The spectators haven’t all settled in yet, but fallen leaves are already showering down on stage, suggesting a show tinged with a sweet melancholy. For its latest and last creation, Cirque Plume has settled in the heart of the forest: a place conducive to dreamlike and nostalgic wanderings, a place of beauty, anguish and loss, subject to the cycle of the seasons. Along a bed of red leaves, in front of trees painted with charcoal and wood, beside a large canvas left outdoors for months and thus marked by the vagaries of time, strange creatures parade, straight out of Grimm brothers tale or a book by Maurice Sendak. Musicians, acrobats, jugglers and sprites perform joyful acts. The company, formed over thirty years ago, has remained true to its essence: poetry, humor and a troupe spirit. At once joyful, riveting and moving, the farewell show is a celebration in which music is omnipresent, prompting an elf to soar into the air suspended from a hoop, or a woman in white costume who, once night falls, defies the laws of gravity and vertigo with her ascent on a vertical pole. Thrills guaranteed!

“We will go fishing for other dreams on other rivers”

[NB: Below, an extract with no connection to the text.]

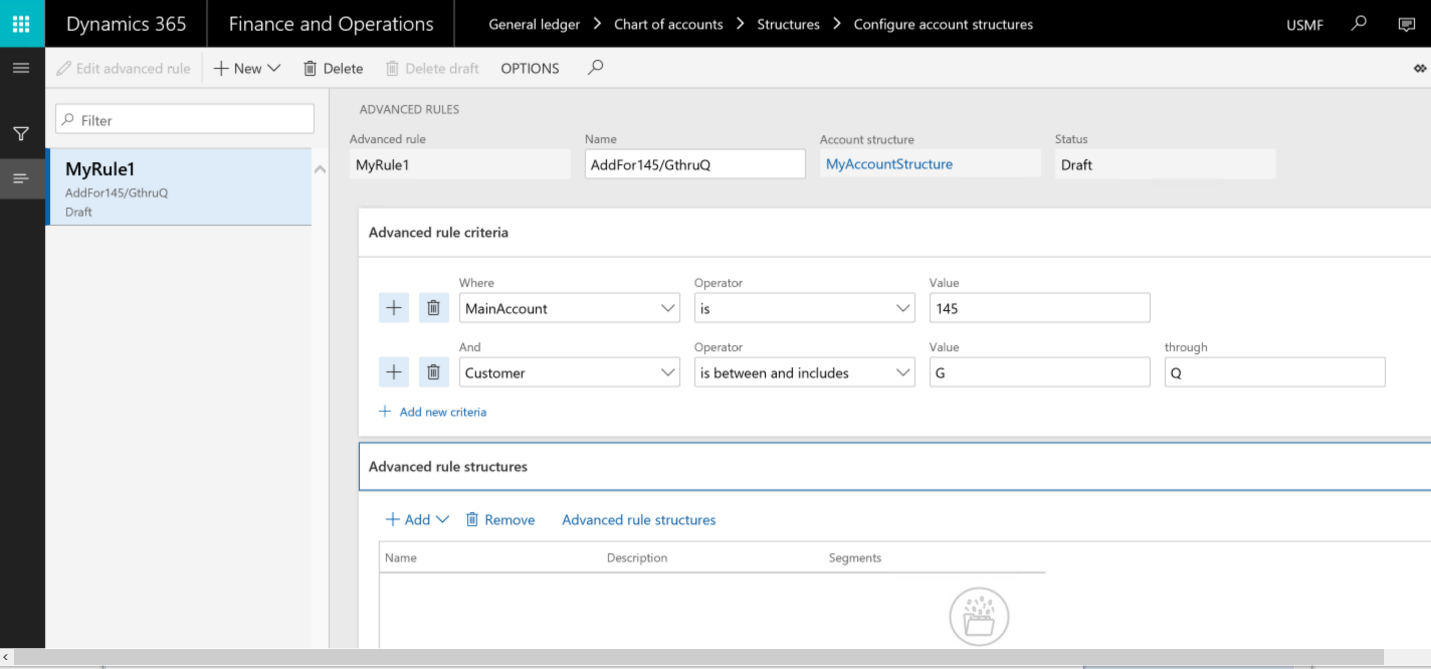Image resolution: width=1431 pixels, height=669 pixels.
Task: Select MyRule1 in the rule list
Action: click(178, 186)

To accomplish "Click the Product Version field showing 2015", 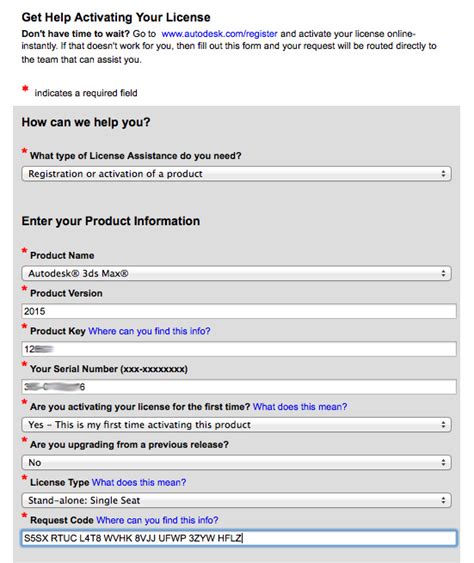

Winter arrives without warning. White feathers are snowing down. Santa Claus has lost his mind. A contortionist wearing skis gets her legs caught in all directions, eliciting shrieks and merriment throughout the house, before her playmates come to her rescue. When red flowers begin to rain down, announcing spring and soon summer, a tightrope walker laughs as if she were drunk, and magically dances on small wires stretched across the space. Decked out in crowns of leaves, light clothing, and animal skins, in an atmosphere worthy of an ancient bacchanal, her acrobatic companions run amok one last time. Since the best things must come to an end, we must say goodbye. What will all the members of the troupe do once they are dispersed? "We will go fishing for other dreams on other rivers," says artistic director Bernard Kudlak. So it’s the end of a cycle, before the birth of new artistic dreams that promise once again to enchant our daily lives.